I'm quite certain as I move forward with writing, I'll turn to Virginia regularly for guidance and suggestions.
I briefly met Jeff Croft a bit over two years ago at the 2007 Webmaster Jam Session. At last year's event, we talked much more and stayed in touch after. This past December, I spent some time in Seattle, and Jeff indulged me in a few conversations about my career and goals.
The one thing he said to me that I think about every day is to be assertive; go after what I want. Sounds simple and obvious, but I had never really tried before.
And Jeff, too, boosted my confidence, assuring me that I was heading in a good direction. He also suggested writing a book. Who knew at the time his suggestion would be my current reality.
It is also worth saying that Jeff is one of the most "real" people I have ever met. Even with his reputation as a stellar developer, he is approachable, kind and enormously funny. I admire him (well, except for the girly White Russians he prefers) and hope I can do for someone else what he's done for me.
Enough Emo. What's Next?
I begin writing the book in April, with a scheduled completion date at the end of August (which means the book could be ready by October).

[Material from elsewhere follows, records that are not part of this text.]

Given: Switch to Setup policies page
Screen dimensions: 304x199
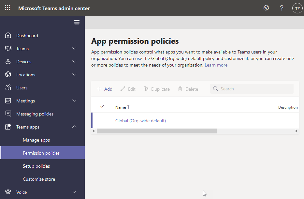Looking at the screenshot, I should click(36, 166).
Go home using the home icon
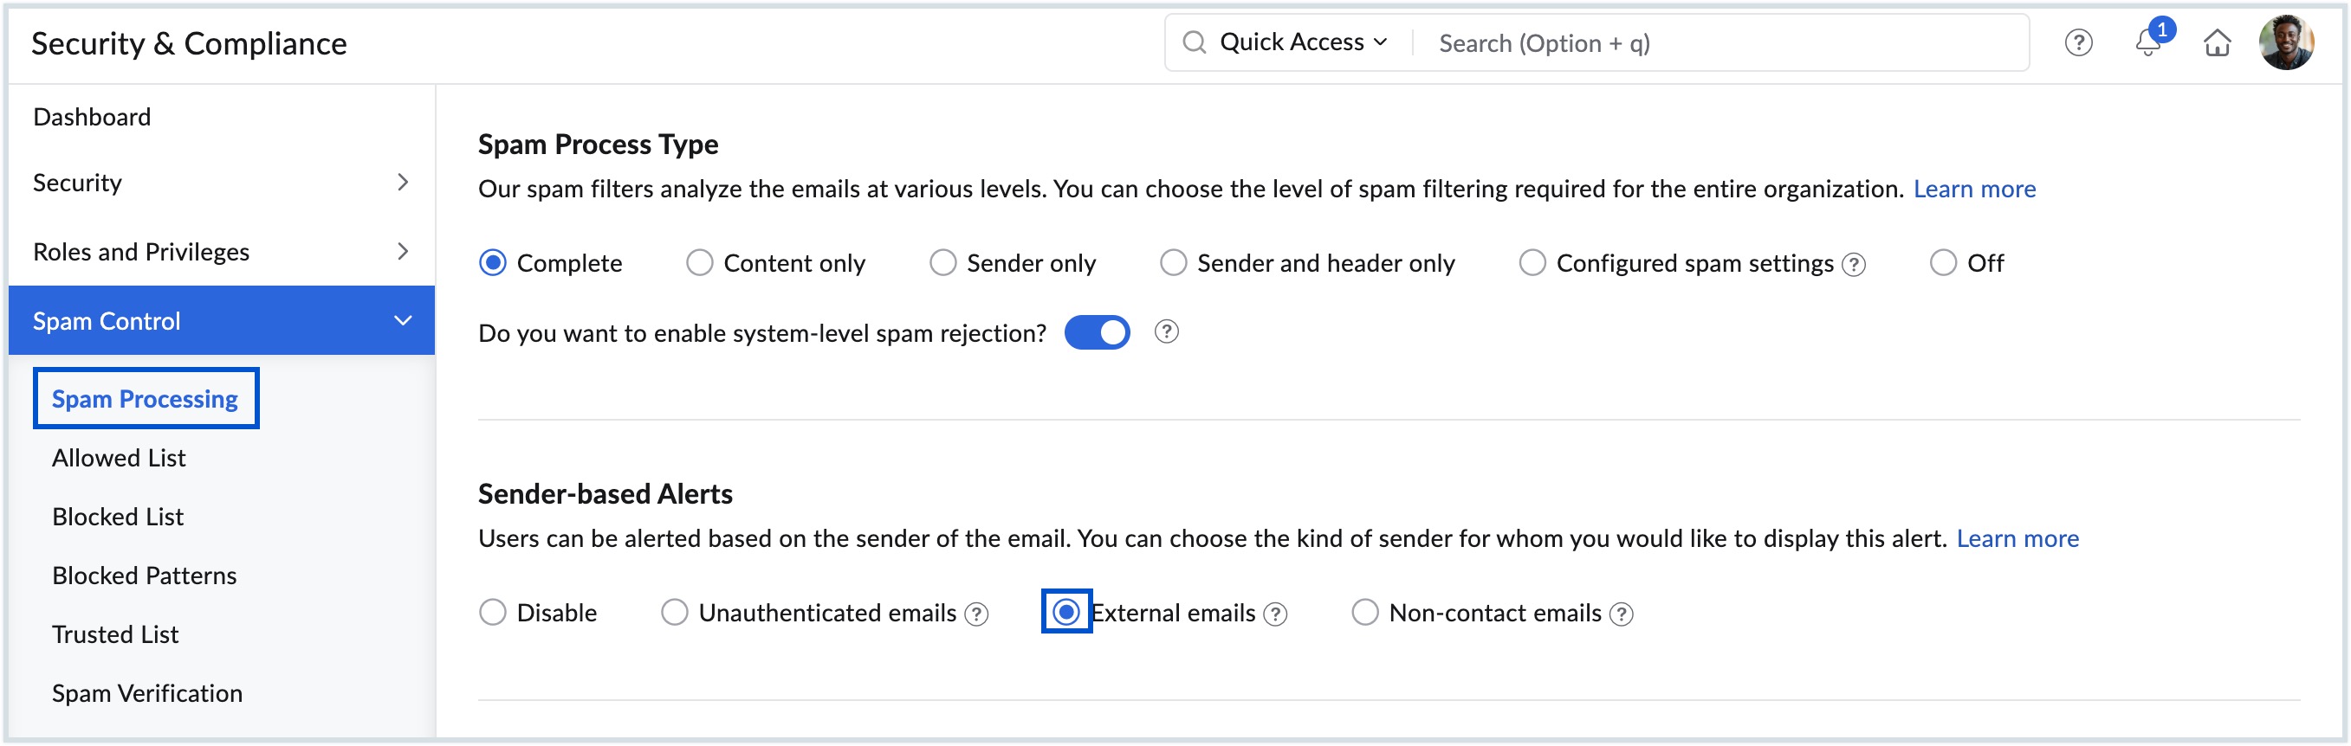The width and height of the screenshot is (2351, 746). [2218, 42]
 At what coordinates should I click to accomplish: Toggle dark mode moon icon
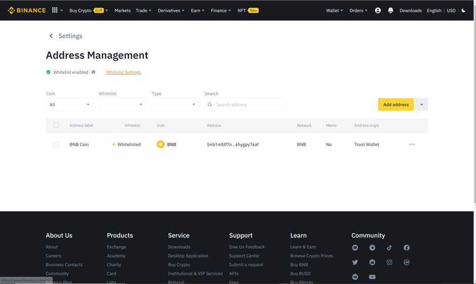(463, 10)
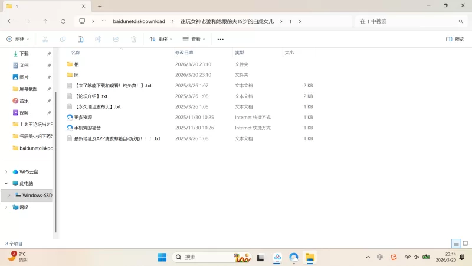This screenshot has width=472, height=266.
Task: Open the 查看 view menu
Action: point(194,39)
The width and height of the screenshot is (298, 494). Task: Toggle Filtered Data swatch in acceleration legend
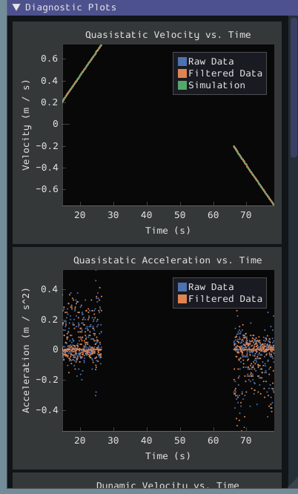coord(182,299)
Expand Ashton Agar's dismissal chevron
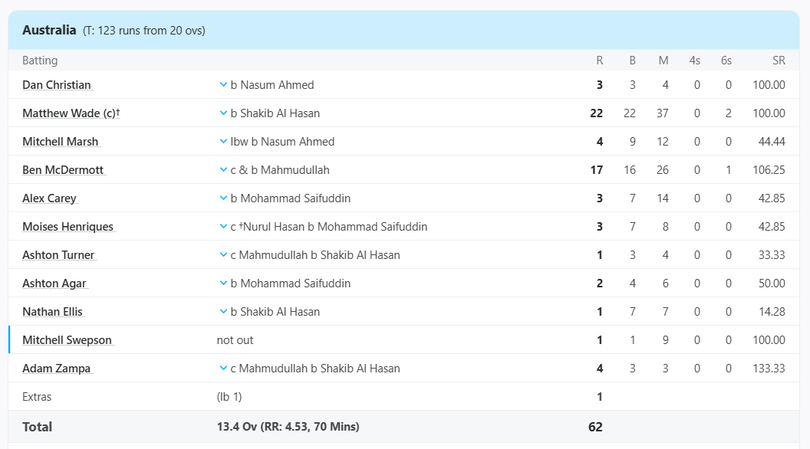 pos(223,283)
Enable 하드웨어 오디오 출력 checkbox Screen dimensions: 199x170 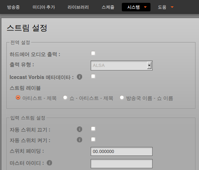[x=93, y=53]
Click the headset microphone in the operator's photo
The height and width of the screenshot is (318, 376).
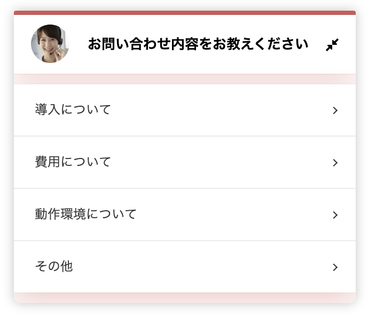tap(56, 52)
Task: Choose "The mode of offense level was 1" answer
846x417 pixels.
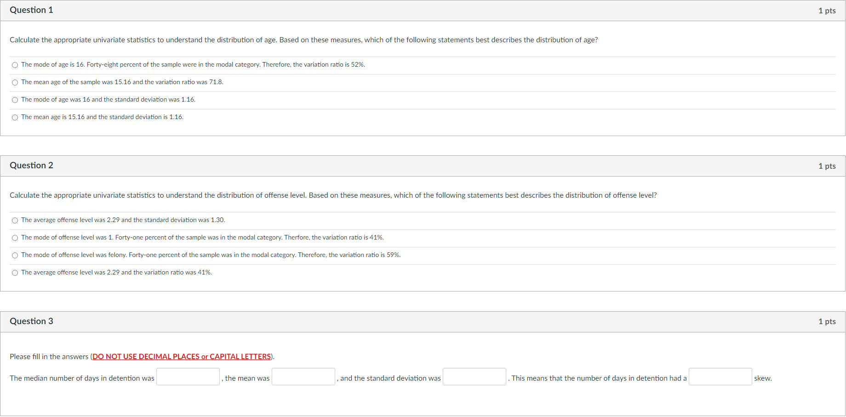Action: pyautogui.click(x=15, y=238)
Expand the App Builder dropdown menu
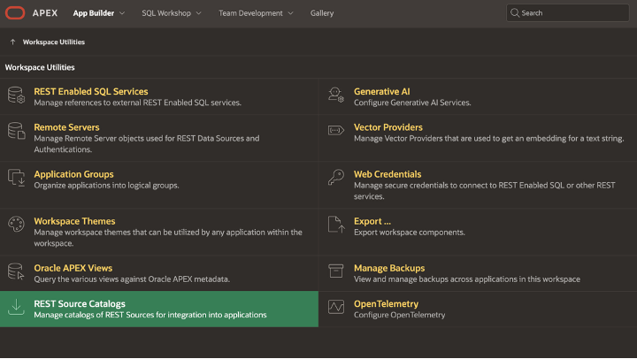 point(98,13)
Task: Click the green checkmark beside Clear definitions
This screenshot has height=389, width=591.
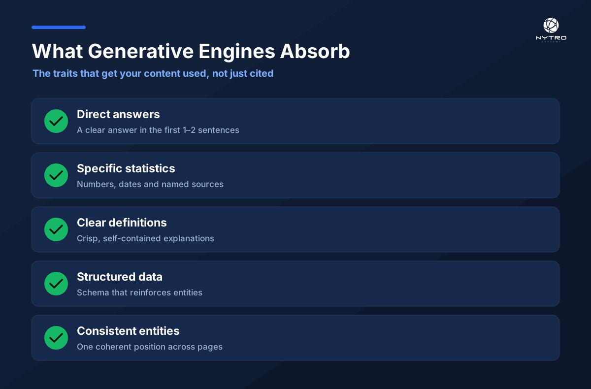Action: (56, 229)
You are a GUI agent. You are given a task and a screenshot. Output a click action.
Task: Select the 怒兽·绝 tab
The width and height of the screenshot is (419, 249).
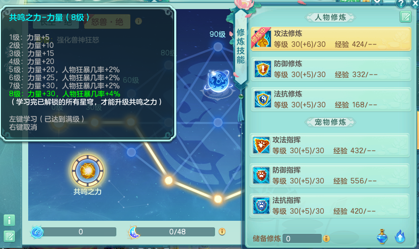(x=107, y=21)
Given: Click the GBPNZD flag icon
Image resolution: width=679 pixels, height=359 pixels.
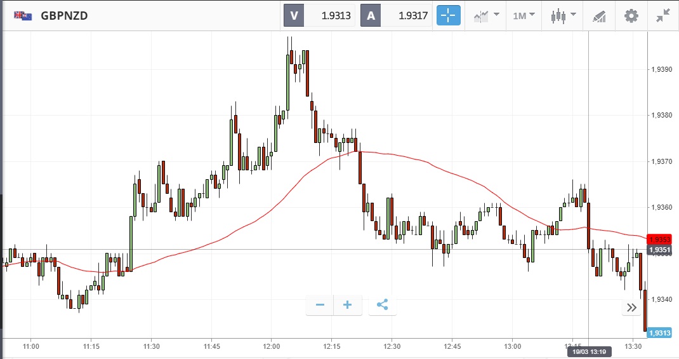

So the next five months are going to be extremely busy for me. I still have my full-time job, I'm still involved in Webuquerque and I still plan to post regularly to this blog.
Because this opportunity is so new to me, I've decided I'm going to write a blog series on the process I've gone (and will be going) through as I work on the book.
While I've explained in this article how the opportunity came my way, there is much more I'd like to share. For example, how Wendy and I decided on a topic for the book, the proposal process, what a P & L is, my writing schedule, working with the editors, etc., etc.
Not only will this series help me document, for my own nostalgia, this exciting chapter of my life, maybe it will prove useful to other folks interested in writing a book.